→ **ZU BEARBEITENDE AUFGABEN**:
a – Nenne alle Personen, die im Forenthread über beliebte TV-Moderatoren mit Vor- und Nachnamen vorkommen. Führe jede Person nur einmal auf.
b – Setze den Forenthread über beliebte TV-Moderatoren an der Stelle fort, an der er endet.

→ **AUSGANGSTEXT**:
• • • • •

# Welches sind eure beliebtesten TV-Moderatoren?



## RyzA (20. März 2012)

Nabend!

Möchte mal wissen welches eure beliebtesten TV Moderatoren sind. Bei mir sind es:

1.) Günther Jauch
2.) Ranga Yogeshwar
3.) Frank Plasberg

Die anderen nerven mich einfach nur noch. Auch Stefan Raab den ich mal gut fand.

Edit: Werde gleich "Quarks&Co" gucken. Dadurch bin ich gerade auf die Umfrage gekommen. Weil Ranga Yogeshwar ein super Moderator für mich ist.

Hatte bei der Umfrage noch den großen "Frank Elstner" vergessen...


----------



## Blutengel (20. März 2012)

Alles überbezahlte Labertaschen...

Ich brauche keinen TV Moderator! In Dokus oder Filmen haben die keinen Platz und die ganzen meinungsverdrehenden Berichterstattungen tu ich mir net an


----------



## Hideout (20. März 2012)

Noch ein Fan von Quarks&Co, das find ich ja klasse 
Den Ranga Yogeshwar finde ich nämlich auch super und Günther Jauch ist auch gut!


----------



## rabe08 (20. März 2012)

[x] Jeremy Clarkson, wen sonst?


----------



## Blutengel (20. März 2012)

Headcrash schrieb:


> "Quarks&Co"


 

Oooh Gooott,..... also allein wegen der Sendung iss mir dieser Yogeshwar n Grauen.... Wenn ihr fundiertes Wissen wollt, dann haltet Euch an Harald Lesch, aber doch bitte net an diesen Laberkuchen!


----------



## Combi (20. März 2012)

der ranga isses,der macht wenigstens ne sendung mit sinn und bildung...

und der lesch...der toppt sie alle.....

Lesch4thewin!


----------



## POWER_TO_THE_GROUND (20. März 2012)

• • • • •

→ **Datenliste**:
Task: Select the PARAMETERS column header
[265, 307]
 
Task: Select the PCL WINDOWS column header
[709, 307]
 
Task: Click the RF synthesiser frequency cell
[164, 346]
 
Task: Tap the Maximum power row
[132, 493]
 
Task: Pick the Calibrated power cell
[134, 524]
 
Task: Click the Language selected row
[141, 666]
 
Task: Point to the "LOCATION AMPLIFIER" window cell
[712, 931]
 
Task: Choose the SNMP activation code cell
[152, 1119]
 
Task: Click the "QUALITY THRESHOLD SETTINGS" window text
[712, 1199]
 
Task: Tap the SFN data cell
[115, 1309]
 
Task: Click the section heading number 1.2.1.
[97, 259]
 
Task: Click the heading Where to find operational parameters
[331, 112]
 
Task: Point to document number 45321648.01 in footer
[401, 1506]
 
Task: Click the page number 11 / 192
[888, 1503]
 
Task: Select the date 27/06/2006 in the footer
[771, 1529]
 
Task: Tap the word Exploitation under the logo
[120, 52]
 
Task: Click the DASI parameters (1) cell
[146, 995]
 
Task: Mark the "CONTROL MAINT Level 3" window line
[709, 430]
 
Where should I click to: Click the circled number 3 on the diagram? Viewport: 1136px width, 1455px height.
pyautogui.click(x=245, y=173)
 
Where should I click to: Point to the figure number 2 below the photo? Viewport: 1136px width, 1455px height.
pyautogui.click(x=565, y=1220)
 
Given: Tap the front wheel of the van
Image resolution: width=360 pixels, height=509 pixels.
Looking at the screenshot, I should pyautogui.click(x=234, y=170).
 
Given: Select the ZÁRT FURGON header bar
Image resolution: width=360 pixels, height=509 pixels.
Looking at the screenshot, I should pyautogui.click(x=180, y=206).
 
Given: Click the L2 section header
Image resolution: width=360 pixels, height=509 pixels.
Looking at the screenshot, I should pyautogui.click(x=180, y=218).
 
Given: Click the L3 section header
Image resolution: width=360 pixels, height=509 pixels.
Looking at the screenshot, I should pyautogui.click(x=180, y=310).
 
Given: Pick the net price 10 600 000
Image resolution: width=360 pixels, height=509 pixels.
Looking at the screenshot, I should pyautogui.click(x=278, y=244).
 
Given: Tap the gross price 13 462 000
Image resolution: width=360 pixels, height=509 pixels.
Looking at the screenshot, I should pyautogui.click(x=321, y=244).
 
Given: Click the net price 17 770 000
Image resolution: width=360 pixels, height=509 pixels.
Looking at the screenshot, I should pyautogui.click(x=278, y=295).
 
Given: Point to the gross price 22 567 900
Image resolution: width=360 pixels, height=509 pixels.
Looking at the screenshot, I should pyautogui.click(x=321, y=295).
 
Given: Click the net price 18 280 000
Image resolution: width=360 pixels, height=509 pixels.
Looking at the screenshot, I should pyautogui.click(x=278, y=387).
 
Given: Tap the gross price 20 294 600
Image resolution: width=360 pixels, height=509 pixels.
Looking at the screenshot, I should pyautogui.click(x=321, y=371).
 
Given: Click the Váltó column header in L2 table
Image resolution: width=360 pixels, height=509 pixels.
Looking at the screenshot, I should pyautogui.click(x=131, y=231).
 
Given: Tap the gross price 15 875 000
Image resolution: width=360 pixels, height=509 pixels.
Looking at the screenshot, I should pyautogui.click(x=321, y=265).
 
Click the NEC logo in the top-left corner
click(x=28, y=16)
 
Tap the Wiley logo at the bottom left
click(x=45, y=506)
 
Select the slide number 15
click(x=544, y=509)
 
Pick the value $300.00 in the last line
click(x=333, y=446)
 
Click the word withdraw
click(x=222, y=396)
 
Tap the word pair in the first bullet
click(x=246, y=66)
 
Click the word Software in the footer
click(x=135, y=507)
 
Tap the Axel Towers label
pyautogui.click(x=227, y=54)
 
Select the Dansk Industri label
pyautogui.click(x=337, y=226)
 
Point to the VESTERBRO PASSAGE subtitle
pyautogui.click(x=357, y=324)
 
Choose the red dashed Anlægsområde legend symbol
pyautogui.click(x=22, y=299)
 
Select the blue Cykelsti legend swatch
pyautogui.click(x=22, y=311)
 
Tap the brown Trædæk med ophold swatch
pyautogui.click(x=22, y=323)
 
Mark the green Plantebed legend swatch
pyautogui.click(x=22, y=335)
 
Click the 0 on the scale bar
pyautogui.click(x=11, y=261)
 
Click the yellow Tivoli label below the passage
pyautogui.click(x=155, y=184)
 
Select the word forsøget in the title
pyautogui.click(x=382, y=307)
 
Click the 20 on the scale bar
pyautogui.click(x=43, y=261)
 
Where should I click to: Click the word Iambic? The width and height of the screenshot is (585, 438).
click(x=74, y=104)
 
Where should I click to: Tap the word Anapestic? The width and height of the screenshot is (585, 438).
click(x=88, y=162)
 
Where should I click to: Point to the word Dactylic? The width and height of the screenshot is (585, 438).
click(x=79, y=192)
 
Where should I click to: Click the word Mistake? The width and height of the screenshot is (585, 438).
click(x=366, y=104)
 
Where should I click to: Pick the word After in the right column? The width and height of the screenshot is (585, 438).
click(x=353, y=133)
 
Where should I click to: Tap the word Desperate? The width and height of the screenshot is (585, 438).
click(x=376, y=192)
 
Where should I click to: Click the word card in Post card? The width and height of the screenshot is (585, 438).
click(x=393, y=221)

• • • • •

→ **ERWARTETE ANTWORTEN**:
a – Günther Jauch, Ranga Yogeshwar, Frank Plasberg, Stefan Raab, Frank Elstner, Jeremy Clarkson, Harald Lesch

b –
Der gute alte Günther, kanns immer noch am besten


----------



## Jack ONeill (20. März 2012)

POWER_TO_THE_GROUND schrieb:


> Der gute alte Günther, kanns immer noch am besten



Du sagst es, er ist auch nicht ohne Grund so beliebt

mfg


----------



## 4clocker (21. März 2012)

Harald Schmidt, wegen seines dreckigen Sarkasmus
Günther Jauch, der einzig normale Mensch im TV
Stefan Raab, manchmal etwas unsympathisch aber immer unterhaltsam


----------



## DuG (21. März 2012)

4clocker schrieb:


> Harald Schmidt, wegen seines dreckigen Sarkasmus
> Günther Jauch, der einzig normale Mensch im TV
> Stefan Raab, manchmal etwas unsympathisch aber immer unterhaltsam



true story


----------



## Prozessorarchitektur (21. März 2012)

N un ich muss sagen das mir die übersättigung von jauch aufn nerv ging.Den raaab hatt wegen seiner arroganz bei mir verloren.
harald schmitd nunja, ich weiss nicht. Wofür und wie der drauf ist. und generell ist der mir zu vorsichtig (als kaberatist)Da gefällt mir pispers besser.
oder jürgen becker (Mitternachtspitzen)

achja der DR Lesch ist Legendär, ich mochte seine sendungen alpha centauri und abendessen sendungen von dehn ich den Namen nicht kenne. im ZDf als quasi abendteuer wissen ersatzmann  genial.
Mir fällt auf das mir immer mehr das Programm der ÖR besser gefällt als alle privatsender.
Werd ich alt ? oder wird der privatsender niveau immer niedrieger.

mal nee frage hatt sich das programmkojzept ihn den letzten 20Jahren beim privatsender geändert.
Mir war das programm in den 90zigern wesendlich angenehmer


----------



## onslaught (21. März 2012)

Erwin Pelzig - hält sich, obwohl er ein bisschen nachgelassen hat. Mit Urban Priol im Team bei Neues aus der Anstalt amüsier ich mich köstlich.

Natürlich, im nicht-Kabarett-Bereich, Prof. Harald Lesch


----------



## Micha77 (21. März 2012)

Da fehlt Olli Pocher


----------



## micsterni14 (21. März 2012)

Sonya kraus ...*gggrrrr*


----------



## RyzA (21. März 2012)

Blutengel schrieb:


> Oooh Gooott,..... also allein wegen der Sendung iss mir dieser Yogeshwar n Grauen.... Wenn ihr fundiertes Wissen wollt, dann haltet Euch an Harald Lesch, aber doch bitte net an diesen Laberkuchen!


 Kannst du auch belegen warum das vermittelte Wissen von "Quarks&Co" unfundiert sein soll?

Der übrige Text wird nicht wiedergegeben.